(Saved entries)
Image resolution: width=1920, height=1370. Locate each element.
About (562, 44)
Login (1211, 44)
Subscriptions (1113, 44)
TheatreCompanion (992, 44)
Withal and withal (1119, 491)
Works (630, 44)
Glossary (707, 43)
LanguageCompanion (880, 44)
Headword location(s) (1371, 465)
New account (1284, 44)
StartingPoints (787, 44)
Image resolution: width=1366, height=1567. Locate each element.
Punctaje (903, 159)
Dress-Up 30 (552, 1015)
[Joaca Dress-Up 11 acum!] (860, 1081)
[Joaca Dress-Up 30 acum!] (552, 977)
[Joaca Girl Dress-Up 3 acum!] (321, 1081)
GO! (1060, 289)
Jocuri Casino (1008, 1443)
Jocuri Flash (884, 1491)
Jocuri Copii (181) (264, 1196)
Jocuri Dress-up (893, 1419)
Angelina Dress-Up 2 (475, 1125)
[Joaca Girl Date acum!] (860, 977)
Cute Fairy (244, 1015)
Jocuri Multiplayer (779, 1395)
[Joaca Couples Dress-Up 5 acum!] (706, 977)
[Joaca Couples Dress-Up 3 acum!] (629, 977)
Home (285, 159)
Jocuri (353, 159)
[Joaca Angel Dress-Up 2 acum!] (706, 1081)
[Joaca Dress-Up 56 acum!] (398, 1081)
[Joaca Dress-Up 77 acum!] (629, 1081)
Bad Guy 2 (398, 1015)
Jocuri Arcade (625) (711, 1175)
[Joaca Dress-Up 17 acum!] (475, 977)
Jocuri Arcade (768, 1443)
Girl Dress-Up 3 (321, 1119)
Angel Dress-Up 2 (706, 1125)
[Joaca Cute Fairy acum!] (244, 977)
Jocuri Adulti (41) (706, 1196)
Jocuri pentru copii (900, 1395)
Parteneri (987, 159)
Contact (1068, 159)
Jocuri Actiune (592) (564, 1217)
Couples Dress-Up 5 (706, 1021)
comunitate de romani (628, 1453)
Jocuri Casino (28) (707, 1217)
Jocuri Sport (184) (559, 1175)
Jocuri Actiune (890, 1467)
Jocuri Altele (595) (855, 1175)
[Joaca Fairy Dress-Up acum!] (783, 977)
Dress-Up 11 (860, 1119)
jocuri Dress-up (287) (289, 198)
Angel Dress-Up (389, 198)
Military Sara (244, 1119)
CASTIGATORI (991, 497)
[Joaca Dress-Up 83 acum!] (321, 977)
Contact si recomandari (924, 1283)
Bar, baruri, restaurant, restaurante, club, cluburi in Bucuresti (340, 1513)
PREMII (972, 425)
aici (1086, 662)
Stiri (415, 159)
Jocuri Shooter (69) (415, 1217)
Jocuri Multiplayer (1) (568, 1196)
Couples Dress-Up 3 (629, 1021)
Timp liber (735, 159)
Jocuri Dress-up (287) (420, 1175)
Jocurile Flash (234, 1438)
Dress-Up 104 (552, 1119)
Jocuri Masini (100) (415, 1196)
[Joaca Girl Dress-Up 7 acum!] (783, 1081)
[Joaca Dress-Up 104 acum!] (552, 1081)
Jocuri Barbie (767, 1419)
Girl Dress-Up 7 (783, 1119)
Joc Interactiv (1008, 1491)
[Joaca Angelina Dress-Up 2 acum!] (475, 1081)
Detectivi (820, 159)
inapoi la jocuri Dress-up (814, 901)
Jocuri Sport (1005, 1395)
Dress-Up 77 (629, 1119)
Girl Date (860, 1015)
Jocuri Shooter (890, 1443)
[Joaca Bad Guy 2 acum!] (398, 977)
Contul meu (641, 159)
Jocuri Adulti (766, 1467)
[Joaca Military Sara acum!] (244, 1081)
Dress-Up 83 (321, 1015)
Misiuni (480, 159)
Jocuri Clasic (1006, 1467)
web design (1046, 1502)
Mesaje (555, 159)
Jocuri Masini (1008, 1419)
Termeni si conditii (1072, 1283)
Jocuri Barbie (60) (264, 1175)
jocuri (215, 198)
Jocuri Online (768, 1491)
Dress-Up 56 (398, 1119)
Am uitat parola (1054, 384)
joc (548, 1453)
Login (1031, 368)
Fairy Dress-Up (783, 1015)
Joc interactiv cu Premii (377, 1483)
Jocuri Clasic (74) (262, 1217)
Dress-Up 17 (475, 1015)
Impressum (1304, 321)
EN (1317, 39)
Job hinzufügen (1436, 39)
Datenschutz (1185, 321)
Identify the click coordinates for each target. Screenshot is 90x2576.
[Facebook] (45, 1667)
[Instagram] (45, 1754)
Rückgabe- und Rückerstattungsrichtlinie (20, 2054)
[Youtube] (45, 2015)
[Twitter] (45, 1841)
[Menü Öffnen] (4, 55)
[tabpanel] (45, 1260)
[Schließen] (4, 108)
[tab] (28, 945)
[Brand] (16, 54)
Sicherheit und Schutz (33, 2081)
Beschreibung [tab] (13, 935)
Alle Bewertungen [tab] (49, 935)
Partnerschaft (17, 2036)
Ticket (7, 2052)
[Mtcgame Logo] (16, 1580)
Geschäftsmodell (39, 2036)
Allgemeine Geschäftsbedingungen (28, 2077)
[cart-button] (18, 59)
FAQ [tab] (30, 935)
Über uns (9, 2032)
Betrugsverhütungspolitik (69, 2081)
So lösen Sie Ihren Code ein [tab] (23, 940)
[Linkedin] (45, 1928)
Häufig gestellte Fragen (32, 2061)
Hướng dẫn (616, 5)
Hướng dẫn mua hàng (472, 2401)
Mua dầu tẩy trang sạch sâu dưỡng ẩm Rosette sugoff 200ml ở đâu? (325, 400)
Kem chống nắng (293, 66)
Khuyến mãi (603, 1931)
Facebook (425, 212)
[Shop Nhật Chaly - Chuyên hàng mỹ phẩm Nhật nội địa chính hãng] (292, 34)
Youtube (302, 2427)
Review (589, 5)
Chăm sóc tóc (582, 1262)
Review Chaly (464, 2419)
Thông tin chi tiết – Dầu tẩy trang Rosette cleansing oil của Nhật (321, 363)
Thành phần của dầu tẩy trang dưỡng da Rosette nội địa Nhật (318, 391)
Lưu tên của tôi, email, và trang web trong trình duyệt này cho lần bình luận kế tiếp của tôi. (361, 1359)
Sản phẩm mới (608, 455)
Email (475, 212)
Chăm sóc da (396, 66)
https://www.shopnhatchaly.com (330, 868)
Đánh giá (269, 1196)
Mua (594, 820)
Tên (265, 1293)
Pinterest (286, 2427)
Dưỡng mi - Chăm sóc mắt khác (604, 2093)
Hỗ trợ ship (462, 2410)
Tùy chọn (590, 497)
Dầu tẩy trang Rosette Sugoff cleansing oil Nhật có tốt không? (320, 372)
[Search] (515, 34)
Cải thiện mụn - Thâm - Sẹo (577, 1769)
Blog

#### [Task goal]
Among the records above, find each line holding "cleansing" and list it.

#### [Your response]
Thông tin chi tiết – Dầu tẩy trang Rosette cleansing oil của Nhật (321, 363)
Dầu tẩy trang Rosette Sugoff cleansing oil Nhật có tốt không? (320, 372)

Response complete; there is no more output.